Lorsque tout fut préparé dans le plus grand secret, la connétable et sa sœur, la duchesse de Mazarin, qui avait toute l'expérience de ces sortes d'expéditions, sortirent du palais Colonna, en l'absence du connétable, qui était allé passer quelques jours à la campagne.
Mme Colonna nous a laissé deux récits détaillés de sa fuite [305], qui ne le cèdent en rien pour l'intérêt, celui de l'Apologie surtout, au récit de plusieurs évasions célèbres. Rien de plus accidenté, de plus dramatique, de plus romanesque. Voici quelques-uns des plus curieux passages de ces deux Relations:
«Nous partîmes donc, le 29 mai (1672), avec un petit équipage, tout mon bien ne consistant qu'en sept cents pistoles, mes perles, avec quelques roses de diamants [306], et Mme de Mazarin ayant abandonné tout son bagage à Rome. Ce fut dans le temps que le connétable était allé voir un haras, qu'il avait dans une de ses maisons de campagne, appelée Frattochie [307]. Je montai dans le carrosse de ma sœur avec elle; et, pour toute compagnie, nous avions Nanon et une de mes femmes, toutes avec les habits d'hommes [308] dessous ceux de femmes, et le valet de chambre de ma sœur.
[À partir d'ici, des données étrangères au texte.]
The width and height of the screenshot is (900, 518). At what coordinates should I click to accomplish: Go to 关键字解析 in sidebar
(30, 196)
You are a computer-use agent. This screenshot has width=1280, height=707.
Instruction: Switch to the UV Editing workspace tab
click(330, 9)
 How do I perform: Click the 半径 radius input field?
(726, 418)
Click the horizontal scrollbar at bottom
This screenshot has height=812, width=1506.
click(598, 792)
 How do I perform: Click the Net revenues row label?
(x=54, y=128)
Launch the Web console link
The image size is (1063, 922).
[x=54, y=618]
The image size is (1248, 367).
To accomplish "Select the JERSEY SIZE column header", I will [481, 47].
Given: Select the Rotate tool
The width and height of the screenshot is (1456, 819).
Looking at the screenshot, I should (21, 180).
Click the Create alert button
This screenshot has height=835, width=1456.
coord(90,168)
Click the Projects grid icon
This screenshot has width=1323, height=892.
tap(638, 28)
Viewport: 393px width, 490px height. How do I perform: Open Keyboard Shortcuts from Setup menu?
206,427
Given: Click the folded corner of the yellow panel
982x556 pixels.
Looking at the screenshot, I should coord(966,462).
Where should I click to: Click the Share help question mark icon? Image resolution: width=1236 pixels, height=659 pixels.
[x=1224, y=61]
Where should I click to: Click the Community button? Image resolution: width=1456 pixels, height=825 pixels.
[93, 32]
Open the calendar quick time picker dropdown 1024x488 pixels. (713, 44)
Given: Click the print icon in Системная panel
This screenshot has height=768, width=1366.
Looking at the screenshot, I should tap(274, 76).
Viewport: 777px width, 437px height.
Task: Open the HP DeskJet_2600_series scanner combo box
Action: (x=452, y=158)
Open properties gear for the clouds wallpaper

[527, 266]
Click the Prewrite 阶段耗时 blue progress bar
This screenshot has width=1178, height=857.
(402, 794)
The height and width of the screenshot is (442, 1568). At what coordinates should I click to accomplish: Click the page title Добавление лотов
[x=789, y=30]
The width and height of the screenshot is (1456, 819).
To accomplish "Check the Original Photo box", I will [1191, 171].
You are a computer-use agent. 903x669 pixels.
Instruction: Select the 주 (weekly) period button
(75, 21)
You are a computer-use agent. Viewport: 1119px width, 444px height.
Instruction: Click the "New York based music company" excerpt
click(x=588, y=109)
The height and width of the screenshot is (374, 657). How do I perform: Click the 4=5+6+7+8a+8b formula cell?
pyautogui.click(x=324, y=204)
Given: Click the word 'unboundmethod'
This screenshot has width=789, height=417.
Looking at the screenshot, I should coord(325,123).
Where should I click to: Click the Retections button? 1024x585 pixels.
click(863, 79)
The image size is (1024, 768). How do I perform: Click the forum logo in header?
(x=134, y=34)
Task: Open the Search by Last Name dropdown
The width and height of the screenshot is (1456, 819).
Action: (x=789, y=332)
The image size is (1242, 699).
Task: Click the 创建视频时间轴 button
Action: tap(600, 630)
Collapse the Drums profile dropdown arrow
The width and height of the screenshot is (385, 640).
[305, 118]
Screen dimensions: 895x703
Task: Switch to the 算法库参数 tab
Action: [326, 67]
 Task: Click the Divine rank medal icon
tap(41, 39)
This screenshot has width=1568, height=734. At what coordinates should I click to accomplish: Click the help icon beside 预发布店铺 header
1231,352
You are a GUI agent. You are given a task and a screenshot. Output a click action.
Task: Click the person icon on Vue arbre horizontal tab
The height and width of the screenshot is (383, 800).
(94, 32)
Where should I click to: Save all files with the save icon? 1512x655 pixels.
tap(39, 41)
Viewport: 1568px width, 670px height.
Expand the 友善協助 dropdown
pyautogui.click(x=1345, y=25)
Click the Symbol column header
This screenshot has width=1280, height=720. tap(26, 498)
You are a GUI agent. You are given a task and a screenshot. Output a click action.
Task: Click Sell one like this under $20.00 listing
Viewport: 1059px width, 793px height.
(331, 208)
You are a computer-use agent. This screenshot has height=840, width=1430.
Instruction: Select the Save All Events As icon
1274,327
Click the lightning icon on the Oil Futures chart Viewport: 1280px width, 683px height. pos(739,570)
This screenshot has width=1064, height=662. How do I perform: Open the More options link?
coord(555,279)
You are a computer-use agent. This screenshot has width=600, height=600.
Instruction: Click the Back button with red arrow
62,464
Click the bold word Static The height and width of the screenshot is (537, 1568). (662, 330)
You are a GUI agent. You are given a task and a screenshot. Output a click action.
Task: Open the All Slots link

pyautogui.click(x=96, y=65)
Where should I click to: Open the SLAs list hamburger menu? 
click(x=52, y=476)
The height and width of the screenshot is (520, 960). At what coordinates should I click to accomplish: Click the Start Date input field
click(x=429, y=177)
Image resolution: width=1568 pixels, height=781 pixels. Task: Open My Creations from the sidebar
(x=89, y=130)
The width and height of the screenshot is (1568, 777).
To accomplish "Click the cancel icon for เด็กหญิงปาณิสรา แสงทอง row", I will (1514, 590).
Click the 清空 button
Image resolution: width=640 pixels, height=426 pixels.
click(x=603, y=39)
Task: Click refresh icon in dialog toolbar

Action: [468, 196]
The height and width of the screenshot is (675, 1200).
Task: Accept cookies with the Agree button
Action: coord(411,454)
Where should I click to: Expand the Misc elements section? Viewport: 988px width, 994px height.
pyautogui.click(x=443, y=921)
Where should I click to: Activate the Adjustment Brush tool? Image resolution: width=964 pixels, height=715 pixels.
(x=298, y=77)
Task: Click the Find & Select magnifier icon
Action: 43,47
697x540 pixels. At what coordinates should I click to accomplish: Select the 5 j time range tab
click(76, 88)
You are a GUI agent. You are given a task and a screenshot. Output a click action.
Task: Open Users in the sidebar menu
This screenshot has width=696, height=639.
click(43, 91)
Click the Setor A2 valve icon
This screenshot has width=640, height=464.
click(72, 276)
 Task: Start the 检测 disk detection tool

«Au sortir de chez nous, nous dîmes à haute voix au cocher qu'il nous menât à Frescati, afin de tromper par là une foule de nos gens qui étaient à la porte du palais Mazarin, jusqu'au détour d'une rue qu'un valet de chambre de ma sœur, Allemand de nation, appelé Pelletier, dit au cocher de tirer droit vers Civita Vecchia, où nous avions fait préparer une felouque de Naples [309]. Le cocher obéit et nous arrivâmes à nuit close en cette ville. Mais, comme les mariniers avaient arrêté avec Pelletier qu'ils nous devaient aller prendre à cinq milles de la ville, de crainte que l'on ne nous reconnût au port, nous leur envoyâmes un homme pour les aviser de notre venue, d'autant mieux qu'un laquais, que nous leur avions dépêché pour cela, et que nous attendions avec beaucoup d'impatience et d'inquiétude, ne revenait pas.»